AS a young, disabled politician, I'm used to facing extra barriers when getting involved. Financial barriers are ones we don't often look at for politicians, after all, MSPs and MPs are well-paid.
My first day in the job, I'm in a lot of debt. I don't have the same clothes as the people I'm walking past TV cameras alongside, and my train tickets here earned me an overdraft charge.
Next month, I will have a salary I've never earned half of before. That is genuinely scary to me as someone who has been homeless and often struggled financially, so I plan to donate a chunk to charity every month.
My situation is not comparable to people who are not about to get paid in a month's time - a situation I've been in myself - and I don't pretend otherwise. However, this is a symptom of a larger issue.
For so often, politics has been a game for the rich. It is expected when you arrive here that you already have money. How else would you have managed to campaign?!
Especially in a region like mine - the Highlands and Islands - you're expected to attend branch meetings and campaign days before you are even selected as a candidate, and then again once you are, all the while having no idea if you'll have a job by the end of it.

(Material supplied):
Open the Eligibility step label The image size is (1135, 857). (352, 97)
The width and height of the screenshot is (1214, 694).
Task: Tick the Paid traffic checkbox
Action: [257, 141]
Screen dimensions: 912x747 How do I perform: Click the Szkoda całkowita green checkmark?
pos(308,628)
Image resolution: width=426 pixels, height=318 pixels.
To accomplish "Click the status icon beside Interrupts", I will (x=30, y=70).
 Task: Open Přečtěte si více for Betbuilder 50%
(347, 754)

==

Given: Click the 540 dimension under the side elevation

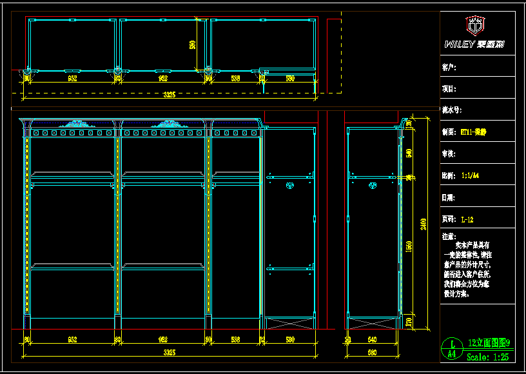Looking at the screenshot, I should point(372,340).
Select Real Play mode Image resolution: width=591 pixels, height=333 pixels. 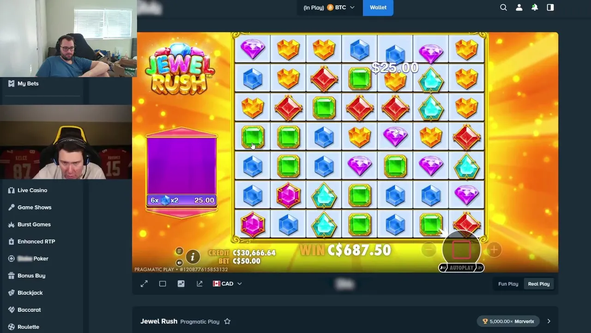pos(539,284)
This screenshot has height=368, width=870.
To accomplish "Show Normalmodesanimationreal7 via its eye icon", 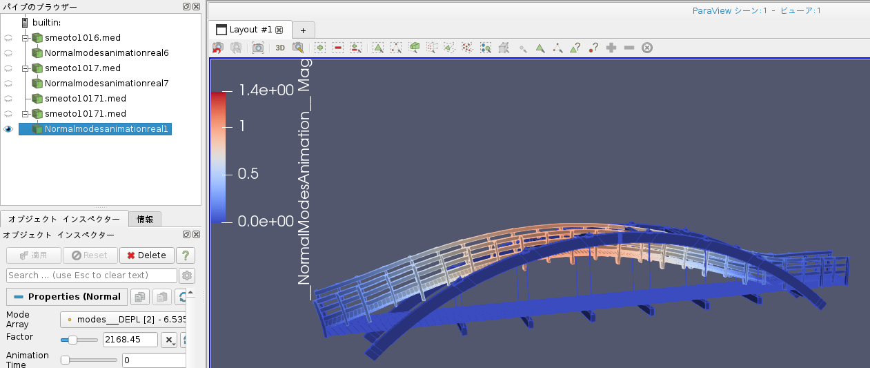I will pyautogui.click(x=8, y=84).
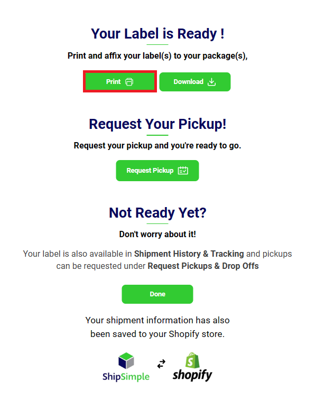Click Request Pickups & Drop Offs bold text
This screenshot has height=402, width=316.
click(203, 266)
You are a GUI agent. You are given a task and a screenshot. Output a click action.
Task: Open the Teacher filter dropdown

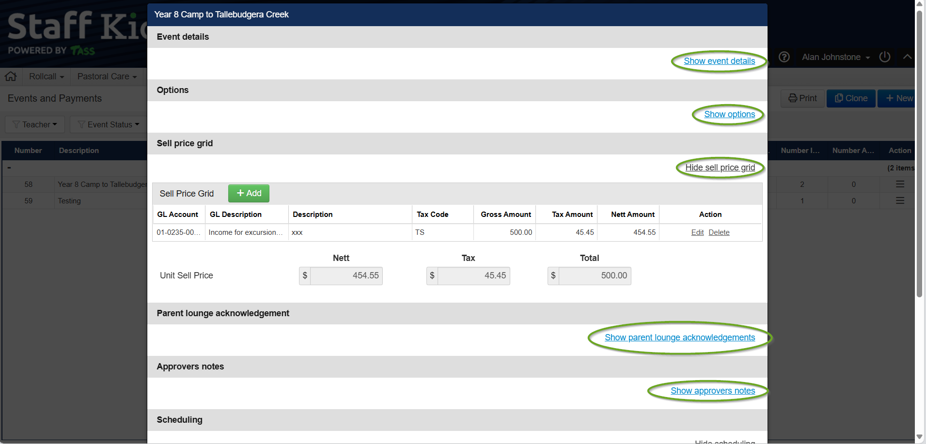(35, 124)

---

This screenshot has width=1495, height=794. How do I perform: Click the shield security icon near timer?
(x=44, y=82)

(Required action): Reproduce the passage from the piece on financial barriers for politicians, starting at "Next month, I" and ending at "managed to campaign?!".

(Answer below):
Next month, I will have a salary I've never earned half of before. That is genuinely scary to me as someone who has been homeless and often struggled financially, so I plan to donate a chunk to charity every month.
My situation is not comparable to people who are not about to get paid in a month's time - a situation I've been in myself - and I don't pretend otherwise. However, this is a symptom of a larger issue.
For so often, politics has been a game for the rich. It is expected when you arrive here that you already have money. How else would you have managed to campaign?!